Short task: Copy the rows starting at the line containing "Given: Click the Figure Heloc logo icon" and ending at the line containing "Where should I click to: Open", switching "address bar" to "URL bar" and leaving everything else unchanged.

Listed records:
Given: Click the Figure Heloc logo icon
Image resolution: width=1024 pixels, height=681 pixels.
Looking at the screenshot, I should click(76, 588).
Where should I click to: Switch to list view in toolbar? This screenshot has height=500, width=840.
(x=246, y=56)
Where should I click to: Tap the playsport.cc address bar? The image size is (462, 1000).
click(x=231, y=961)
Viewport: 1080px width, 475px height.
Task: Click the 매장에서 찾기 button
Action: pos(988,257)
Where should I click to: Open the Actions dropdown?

--

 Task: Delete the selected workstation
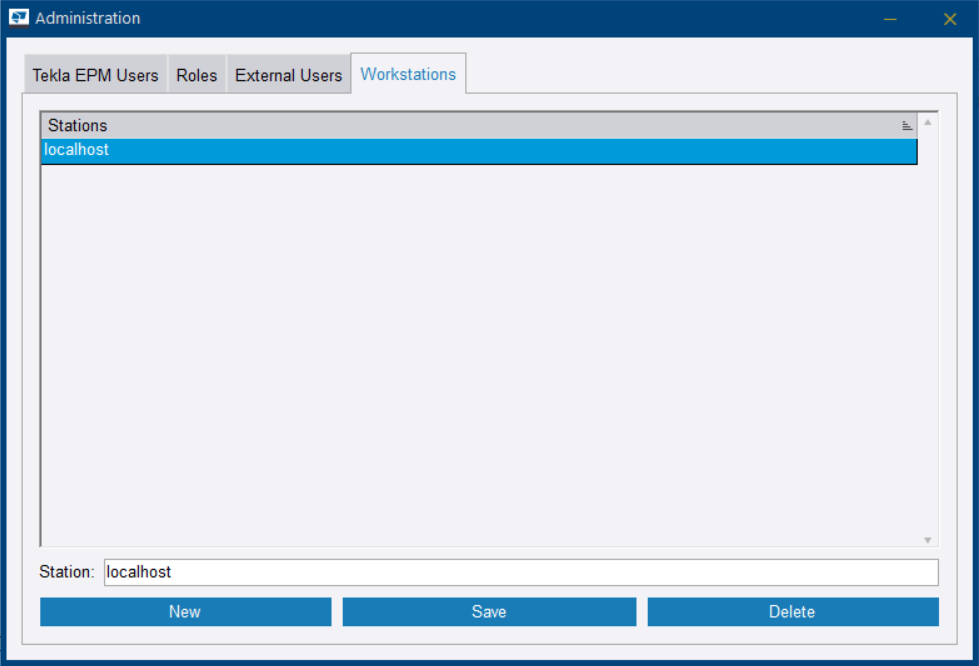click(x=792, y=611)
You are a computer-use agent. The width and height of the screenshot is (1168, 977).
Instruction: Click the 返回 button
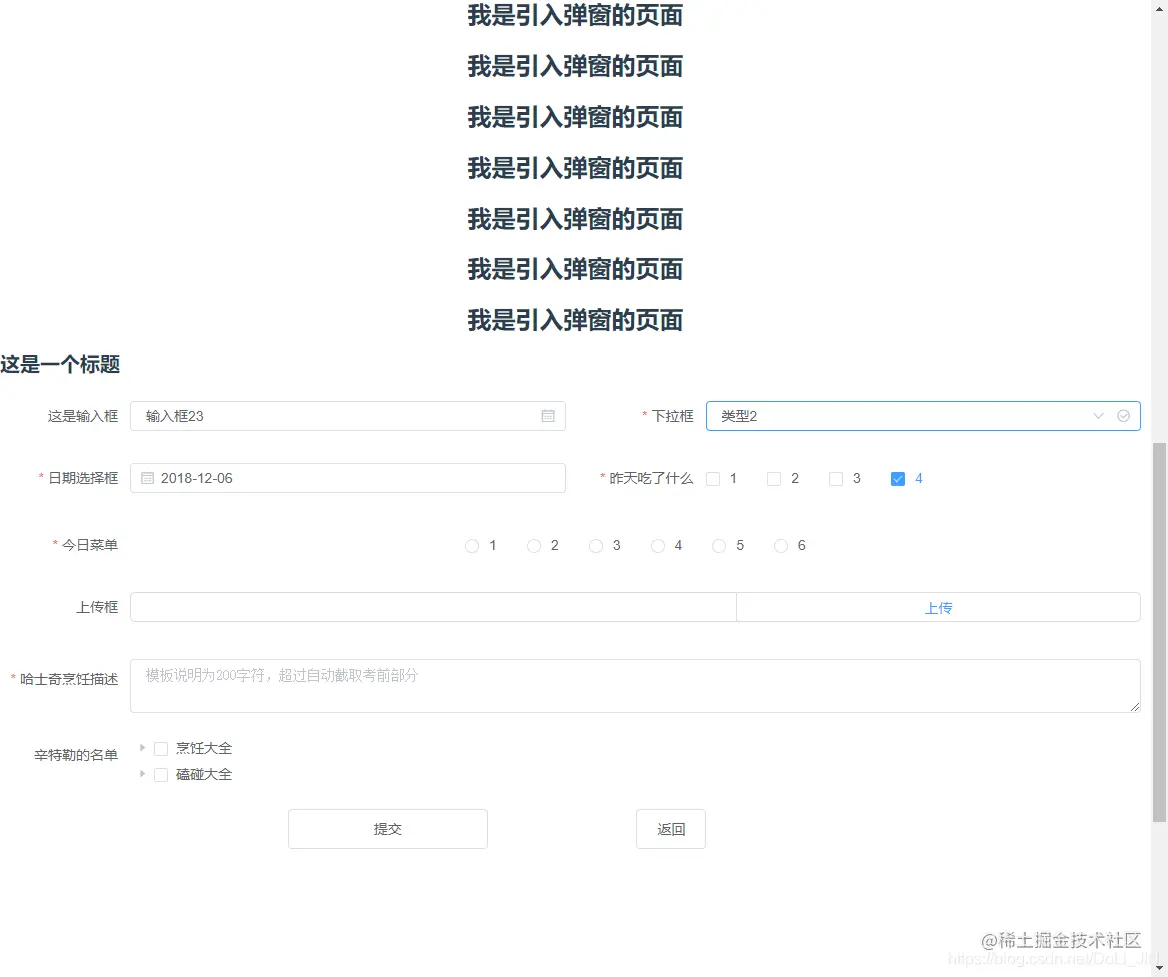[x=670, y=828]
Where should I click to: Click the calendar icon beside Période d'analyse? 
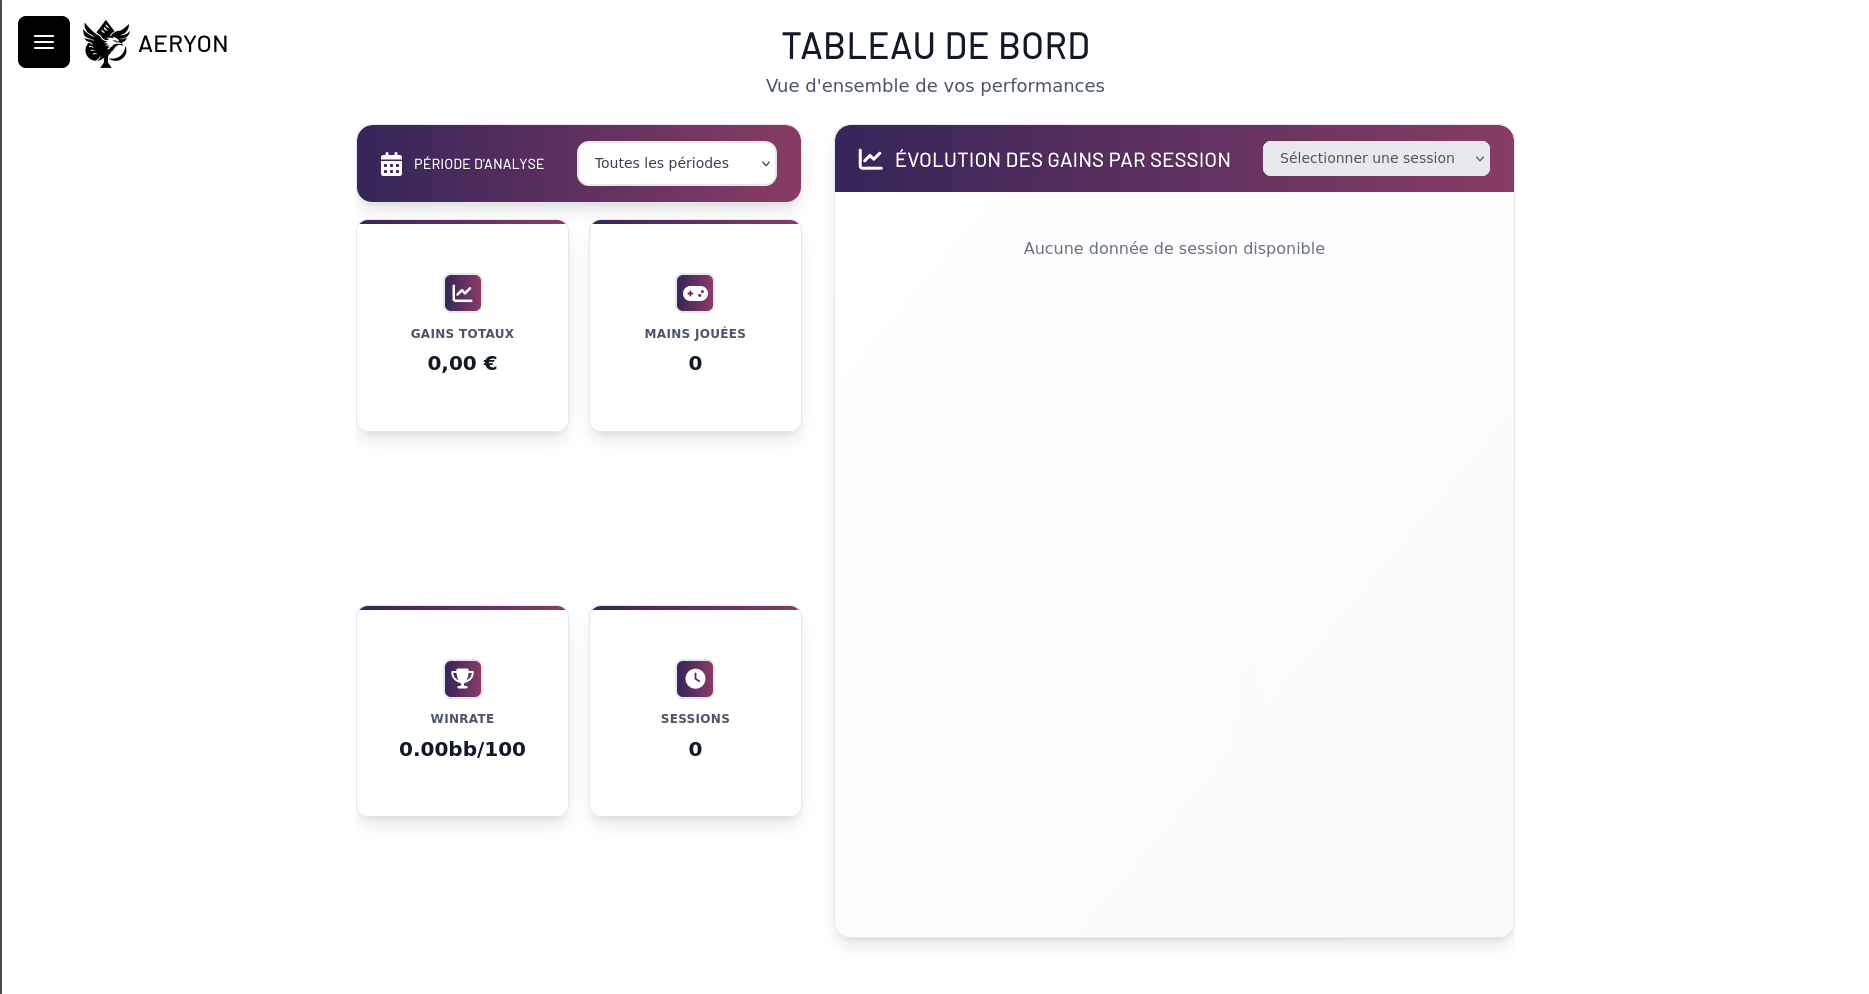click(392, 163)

Written response:
Given: Click the Figure Heloc logo icon
Image resolution: width=1024 pixels, height=681 pixels.
Looking at the screenshot, I should click(76, 588).
Where should I click to: Switch to list view in toolbar? This screenshot has height=500, width=840.
(x=246, y=56)
Where should I click to: Tap the playsport.cc URL bar? The image size is (462, 1000).
click(x=231, y=961)
Viewport: 1080px width, 475px height.
Task: Click the 매장에서 찾기 button
Action: pos(988,257)
Where should I click to: Open the Actions dropdown?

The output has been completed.